After stabilization:
-rwxrwxrwx 0/0 512 1970-01-01 00:00 lib/utils.py
-rwxrwxrwx 0/0 1024 1970-01-01 00:00 src/main.py
The stabilizers have:
- Sorted the files alphabetically (lib/utils.py before src/main.py)
- Reset owners to root/0
- Reset timestamps to the epoch
- Normalized permissions
The file contents are unchanged.
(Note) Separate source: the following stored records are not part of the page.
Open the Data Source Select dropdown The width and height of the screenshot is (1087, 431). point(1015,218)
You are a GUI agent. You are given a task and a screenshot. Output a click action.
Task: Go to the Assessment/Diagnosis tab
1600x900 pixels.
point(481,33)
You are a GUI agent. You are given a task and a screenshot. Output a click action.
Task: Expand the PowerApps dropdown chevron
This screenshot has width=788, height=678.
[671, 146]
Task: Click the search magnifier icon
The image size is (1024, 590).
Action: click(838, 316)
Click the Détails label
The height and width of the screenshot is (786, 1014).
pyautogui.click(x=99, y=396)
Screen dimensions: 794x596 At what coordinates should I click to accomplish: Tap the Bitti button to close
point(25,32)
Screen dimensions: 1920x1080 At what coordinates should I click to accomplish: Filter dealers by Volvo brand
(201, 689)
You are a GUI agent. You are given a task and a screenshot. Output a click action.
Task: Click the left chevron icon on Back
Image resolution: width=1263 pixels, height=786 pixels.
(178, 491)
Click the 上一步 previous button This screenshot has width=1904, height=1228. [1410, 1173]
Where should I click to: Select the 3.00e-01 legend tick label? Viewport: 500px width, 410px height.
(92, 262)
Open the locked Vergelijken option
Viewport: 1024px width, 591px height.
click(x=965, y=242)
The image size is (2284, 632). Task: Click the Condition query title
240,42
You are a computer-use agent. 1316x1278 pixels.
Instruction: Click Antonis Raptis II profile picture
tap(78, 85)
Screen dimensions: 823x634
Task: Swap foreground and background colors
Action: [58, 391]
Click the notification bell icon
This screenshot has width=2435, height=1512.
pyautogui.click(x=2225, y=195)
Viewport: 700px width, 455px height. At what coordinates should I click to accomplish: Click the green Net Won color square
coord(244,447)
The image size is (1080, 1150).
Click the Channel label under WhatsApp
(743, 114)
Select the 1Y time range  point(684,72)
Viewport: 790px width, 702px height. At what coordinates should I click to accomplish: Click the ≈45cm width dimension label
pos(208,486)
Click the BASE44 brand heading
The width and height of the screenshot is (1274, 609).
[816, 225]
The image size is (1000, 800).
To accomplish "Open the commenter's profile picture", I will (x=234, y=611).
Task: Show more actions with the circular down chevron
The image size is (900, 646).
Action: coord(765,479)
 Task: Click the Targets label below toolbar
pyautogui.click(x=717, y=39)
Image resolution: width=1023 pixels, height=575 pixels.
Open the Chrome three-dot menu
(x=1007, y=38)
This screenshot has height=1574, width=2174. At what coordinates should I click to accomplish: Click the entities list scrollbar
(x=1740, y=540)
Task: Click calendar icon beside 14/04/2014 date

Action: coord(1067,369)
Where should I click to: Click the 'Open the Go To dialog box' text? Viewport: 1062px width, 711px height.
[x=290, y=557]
The resulting archive hash is now purely a function of the file contents.
Running Stabilizers
The stabilize command-line tool provides direct access:
# Apply all default stabilizers
stabilize -infile package.tar.gz -outfile stabilized.tar.gz
# Disable specific passes
stabilize -infile lib.jar -outfile out.jar \
-disable-passes="jar-git-properties"
See the stabilize command documentation for full usage details.
Takeaway
Stabilizers embody a pragmatic security philosophy: perfect is the enemy of the good. By defining equivalence in terms of functional behavior rather than byte-for-byte identity, we can verify vastly more packages while maintaining meaningful security guarantees.